Stijn Derkx

Personal information
- Date of birth: 3 February 1995 (age 31)
- Place of birth: Heeze, Netherlands
- Height: 1.82 m (6 ft 0 in)
- Position: Forward

Team information
- Current team: Breugel-Herkol SV

Youth career
- RKSV Heeze
- 2008–2013: Willem II

Senior career*
- Years: Team / Apps / (Gls)
- 2013–2015: Willem II / 1 / (0)
- 2015–2016: RKSV Heeze
- 2016–2017: Esperanza Pelt
- 2017–2018: RKSV Nuenen
- 2018: RKSV Heeze
- 2019: Breugel-Herkol SV

International career
- 2010–2011: Netherlands U-16 / 5 / (1)
- 2011–2012: Netherlands U-17 / 7 / (1)

= Stijn Derkx =

Dutch footballer (born 1995)

Stijn Derkx (born 3 February 1995) is a Dutch professional footballer who plays as a forward for Breugel-Herkol SV.

==Club career==
Derkx joined the Willem II youth academy aged 13 and made his professional debut for them in the Eredivisie in the final game of the 2012–13 season against AZ. He had a trial with FC Oss in summer 2015, but left the club citing personal reasons.

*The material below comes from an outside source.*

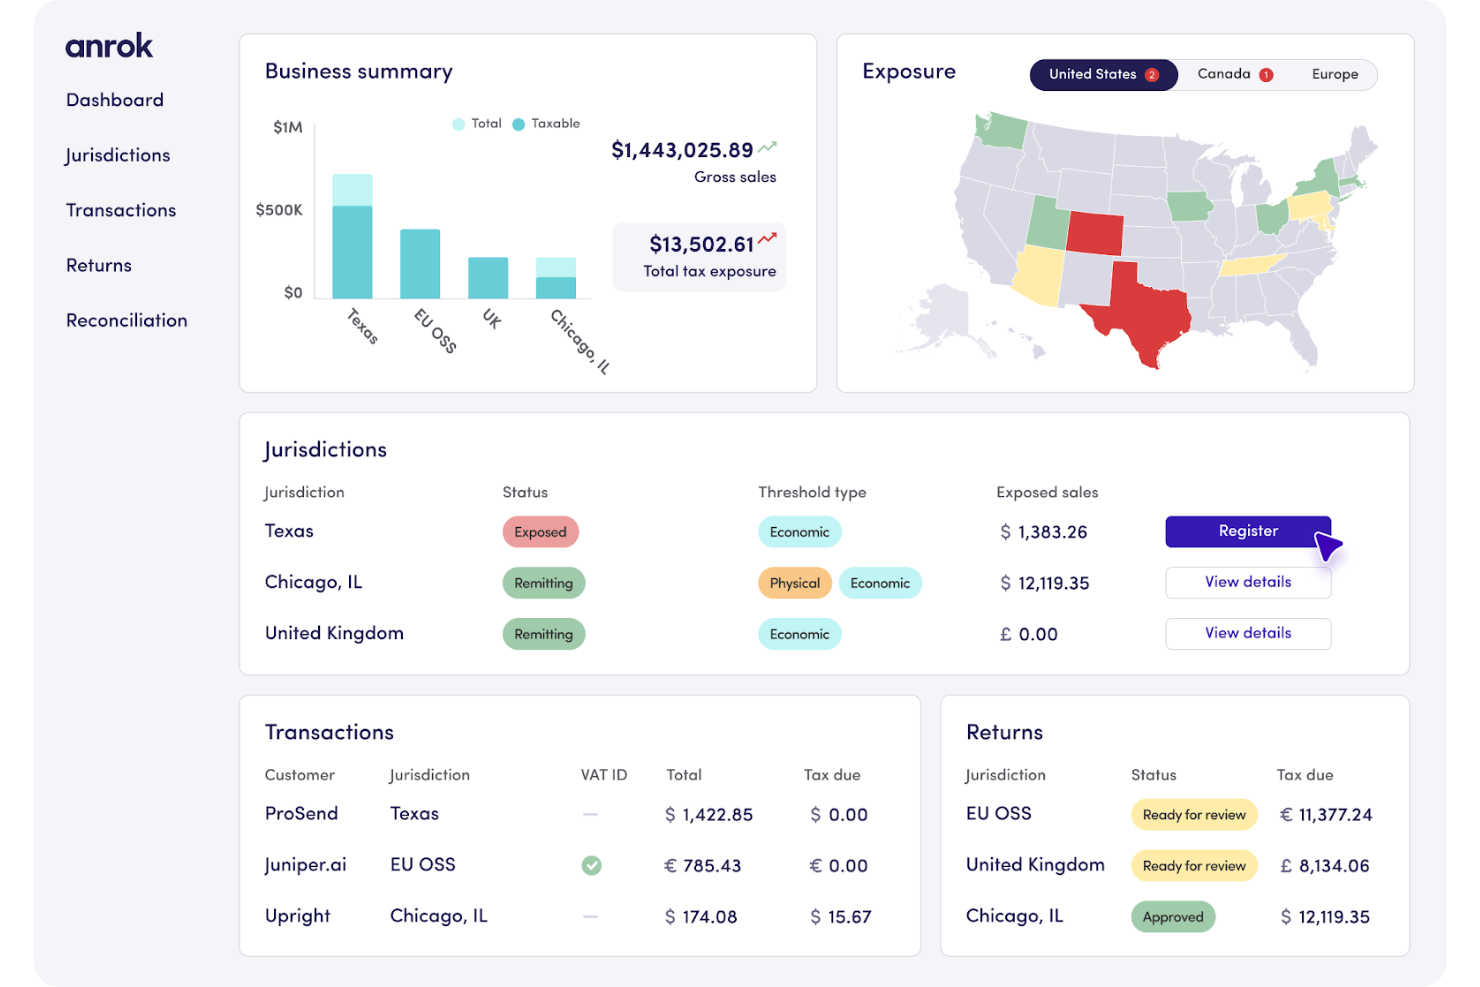Viewport: 1480px width, 987px height.
Task: Open Reconciliation from the sidebar
Action: point(126,320)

In April 2016 he left hometown club RKSV Heeze for Belgian outfit Esperanza Pelt, but left the club after only one season due to financial reasons. RKSV Nuenen announced the arrival of Derkx for the 2017–18 season.

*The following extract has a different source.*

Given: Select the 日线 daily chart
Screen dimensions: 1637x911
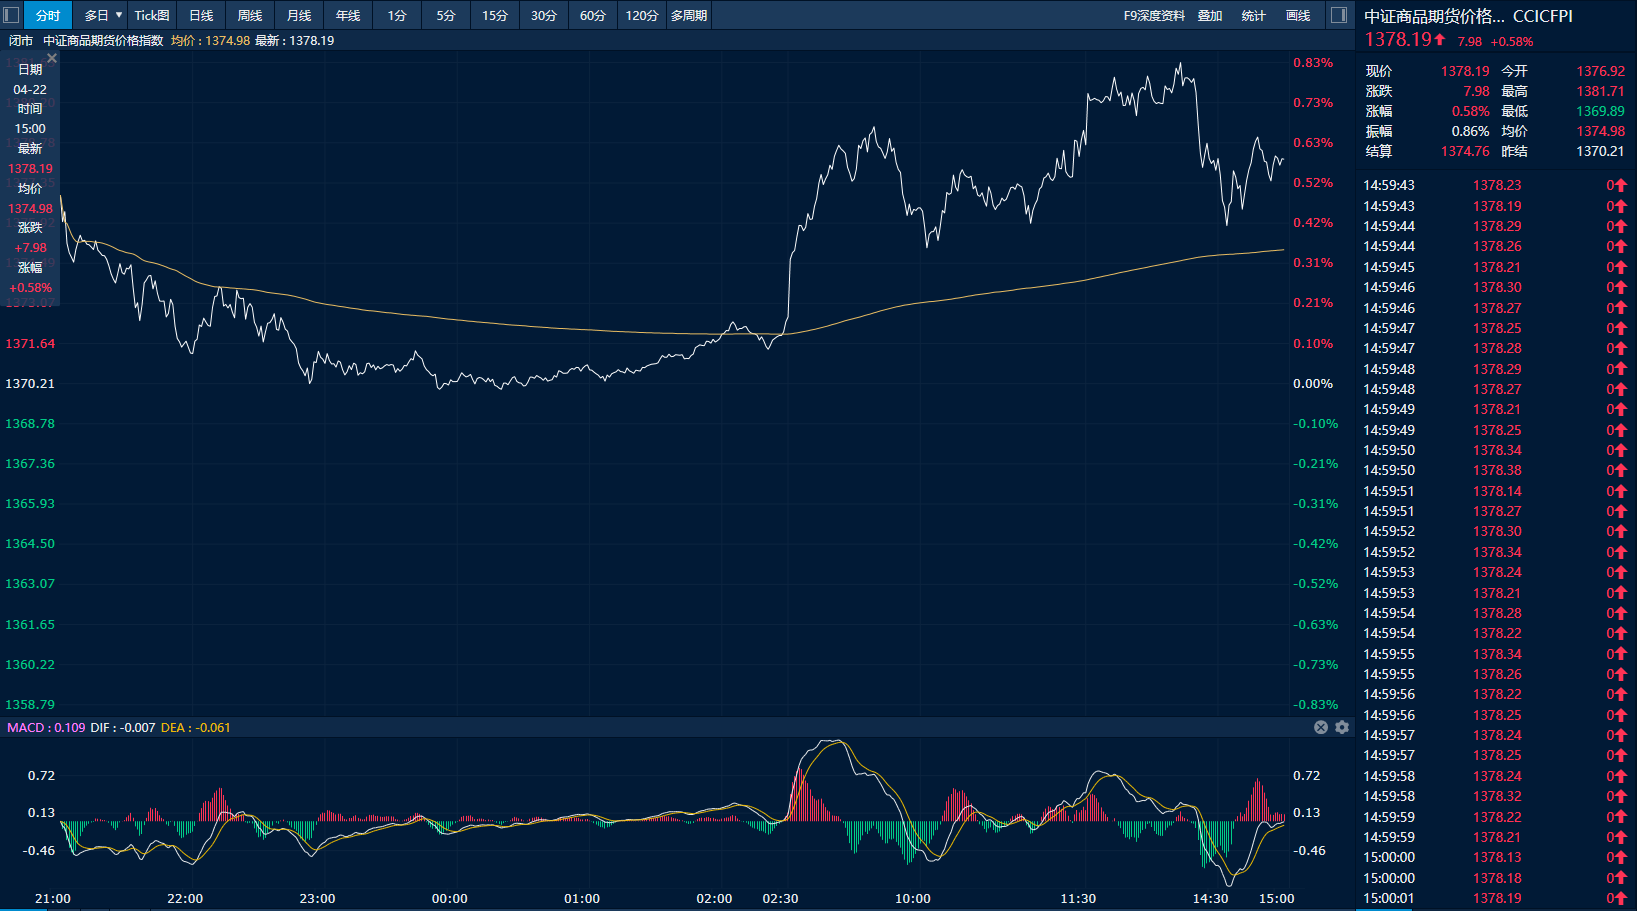Looking at the screenshot, I should click(201, 15).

In July 2018, Derkx returned to RKSV Heeze. However, due to lack of playing thime, Derkx announced in November 2018, that he had left the club again. In January 2019, he signed for SV Herkol. Ahead of the 2019–20 season, he moved to Merksplas SK. As of March 2023, Derkx was still playing for Merksplas.

==International career==
He played 5 matches for the Netherlands under-16 football team, making his debut in October 2010 against France U-16. He also played 7 for the U17s.